Die Zivilgesellschaft setzt ein Zeichen: Mehrere tausend Teilnehmer haben am Samstag in Dresden mit einer Menschenkette um die Altstadt an die Bombardierung der Stadt durch die Alliierten im Zweiten Weltkrieg erinnert. Mit der Aktion auf knapp drei Kilometern protestierten 10.000 Menschen auch gegen die Vereinnahmung des Gedenkens durch Rechtsextremisten. In Dresden versammelten sich zeitgleich Neonazis zu einem Aufmarsch.

Demonstranten auf dem Theaterplatz vor der Semperoper. (Foto: Foto: dpa)

Neben den beiden Dresdner Bischöfen Jochen Bohl und Joachim Reinelt beteiligten sich an der Menschenkette unter anderem Sachsens Ministerpräsident Stanislaw Tillich und Landesrabbiner Salomon Almekias-Siegl. "Bevor Dresden brannte, brannte Sempers Synagoge, brannten Warschau, Rotterdam und Coventry. Das niemals zu vergessen ist unsere Pflicht", sagte die Dresdner Oberbürgermeisterin Helma Orosz.

Auch bei der Versammlung der Neonazis am Neustädter Bahnhof haben sich Tausende Demonstranten den Rechtsextremisten entgegengestellt. Den Zug der Neonazis durch die Neustadt konnten sie dadurch zunächst zu verhindern.

Einige Demonstranten hatten kurz nach neun Uhr die Gleise zwischen dem Neustädter Bahnhof und dem Hauptbahnhof blockiert, so dass der Bahnverkehr zwischenzeitlich komplett eingestellt werden musste. Erst nach 12 Uhr konnten die Züge wieder verkehren.

Neonazis kamen bislang weniger als erwartet. Etwa 1000 versammelten sich in der Innenstadt. Etliche erreichten wohl noch nicht ihr Ziel, waren von der Polizei angehalten worden oder kamen zu Fuß zum Demonstrationsort, der nach Augenzeugenberichten zwischenzeitlich von Gegendemonstranten umschlossen war.

Die Polizisten - insgesamt sollen 5000 Beamte aus dem gesamten Bundesgebiet im Einsatz sein - setzten Konfliktmanager ein. Ein Polizeisprecher beschrieb die Stimmung vor Ort als abwartend.

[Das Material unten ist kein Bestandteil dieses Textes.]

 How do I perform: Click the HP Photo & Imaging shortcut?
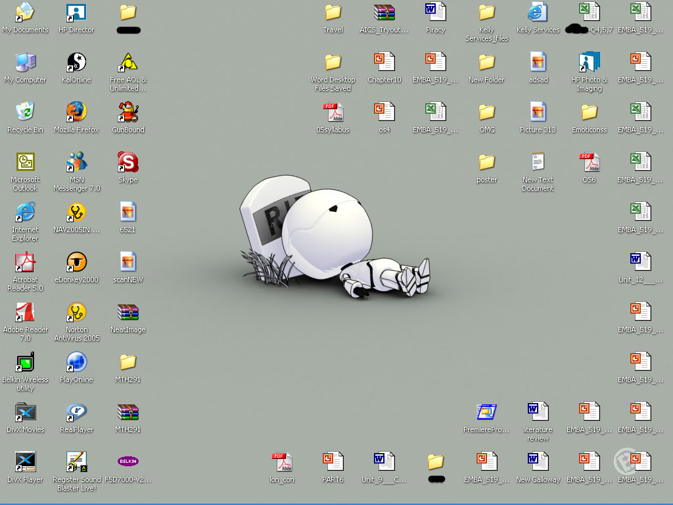click(x=589, y=62)
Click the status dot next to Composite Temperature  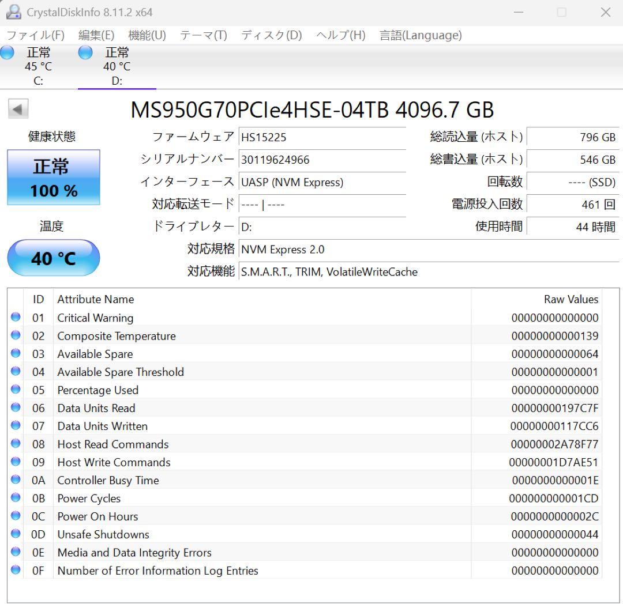16,335
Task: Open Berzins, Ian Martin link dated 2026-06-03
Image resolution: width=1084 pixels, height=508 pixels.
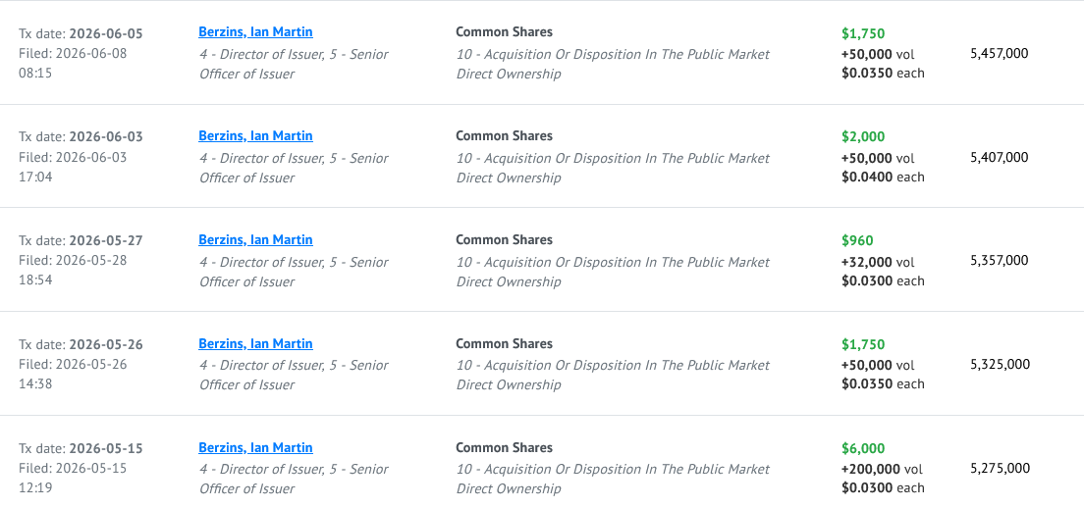Action: [255, 136]
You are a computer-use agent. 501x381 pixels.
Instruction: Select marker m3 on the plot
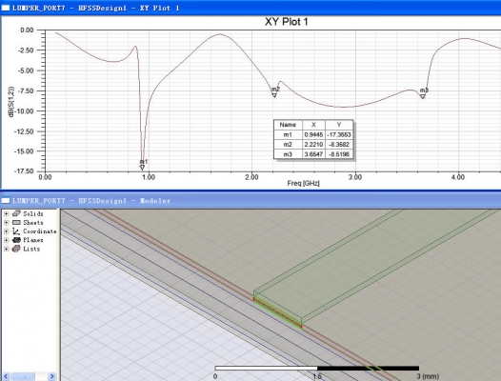(x=423, y=96)

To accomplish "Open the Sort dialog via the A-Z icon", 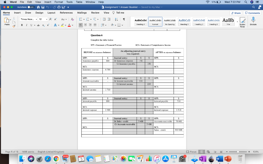I will click(116, 19).
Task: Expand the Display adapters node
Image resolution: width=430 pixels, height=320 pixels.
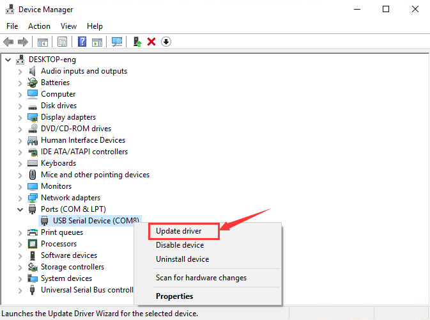Action: coord(20,117)
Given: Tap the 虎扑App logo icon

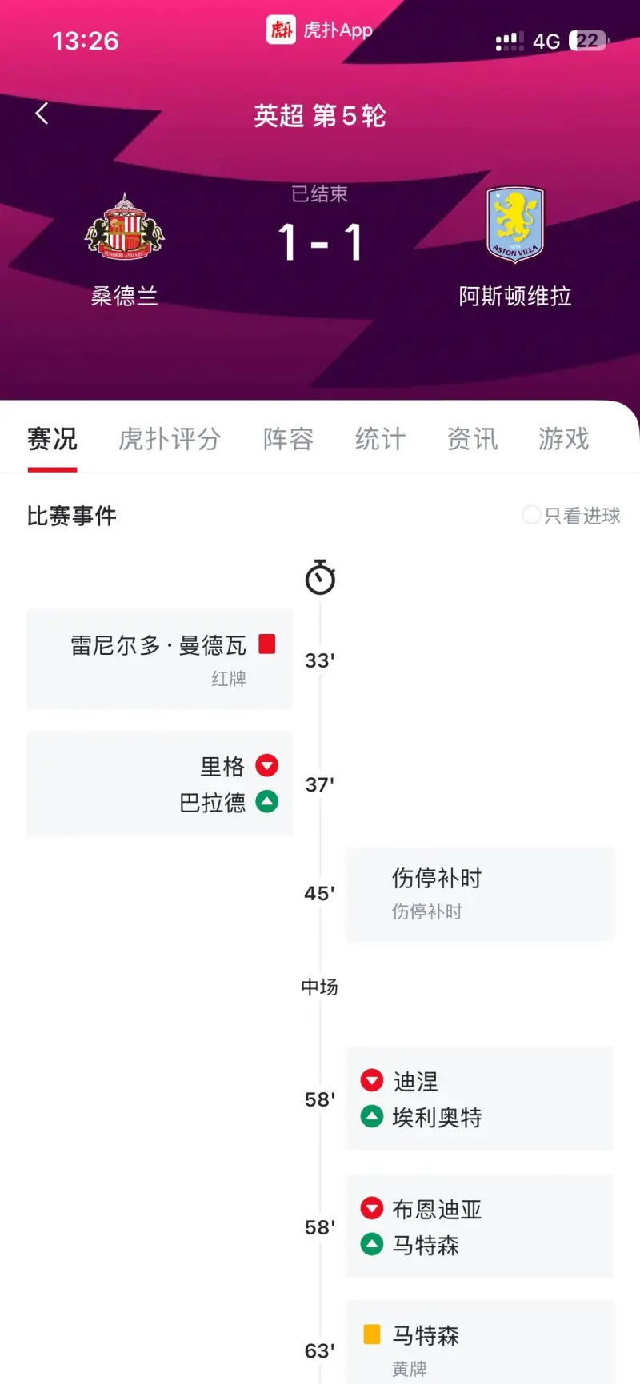Looking at the screenshot, I should click(281, 30).
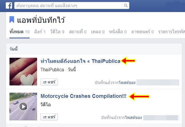Share the ThaiPublica saved article
Viewport: 185px width, 127px height.
(49, 82)
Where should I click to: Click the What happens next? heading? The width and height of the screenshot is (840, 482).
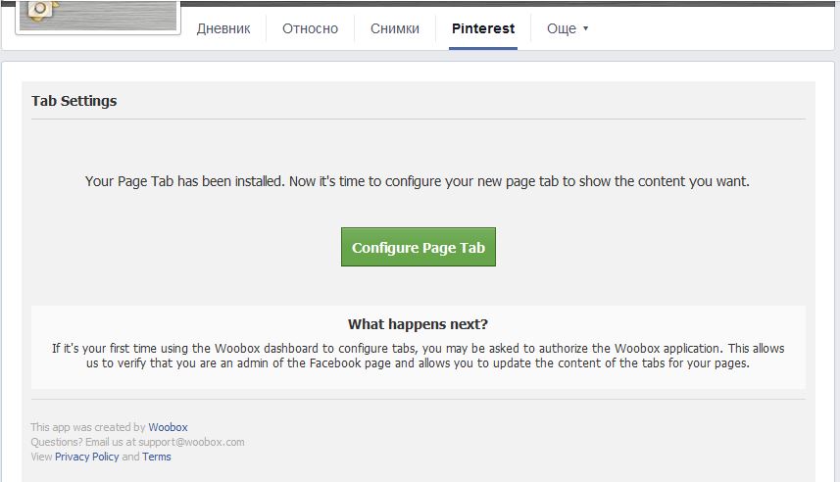pyautogui.click(x=418, y=324)
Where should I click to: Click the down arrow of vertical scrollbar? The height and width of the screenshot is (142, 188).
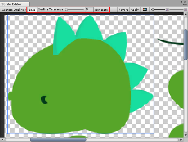pos(186,134)
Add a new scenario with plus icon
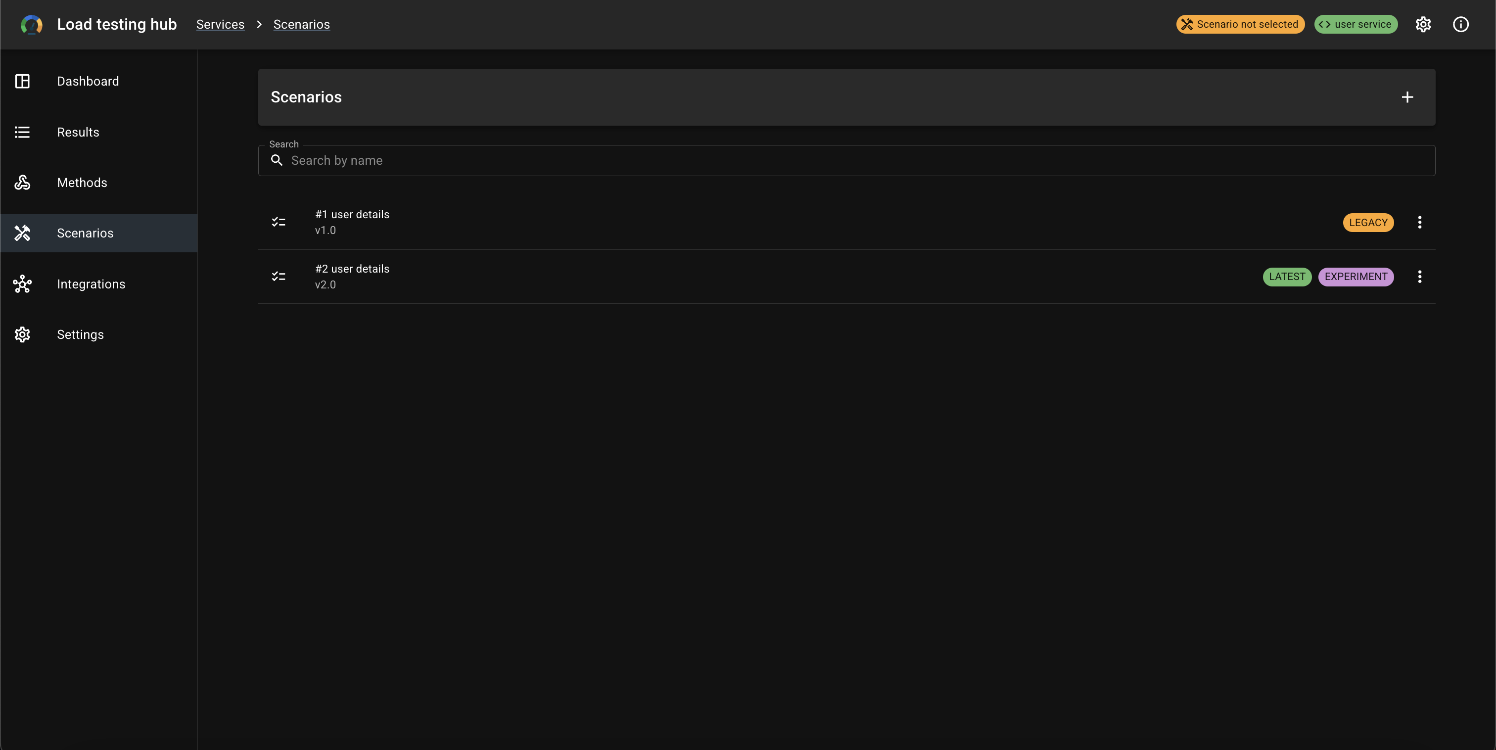 pyautogui.click(x=1407, y=97)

Alle Gegendemonstrationen sollten eigentlich in der Altstadt auf der anderen Seite der Elbe stattfinden. Zum Jahrestag der Bombardierung fand dort auf dem Theater- und dem Postplatz ein Friedensgebet statt, an dem sich etwa 500 Menschen beteiligten und das rund 80 Blechbläser musikalisch gestalteten.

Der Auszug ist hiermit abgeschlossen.